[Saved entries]

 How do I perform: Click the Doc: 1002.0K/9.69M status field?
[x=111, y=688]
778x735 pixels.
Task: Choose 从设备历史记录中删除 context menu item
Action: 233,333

- **EXERCISE PROMPT**: All of the records above should be copied exactly.

- **RESULT OF THIS TASK**:
 How do I perform: Click the Doc: 1002.0K/9.69M status field?
[x=111, y=688]
778x735 pixels.
Task: Choose 从设备历史记录中删除 context menu item
Action: 233,333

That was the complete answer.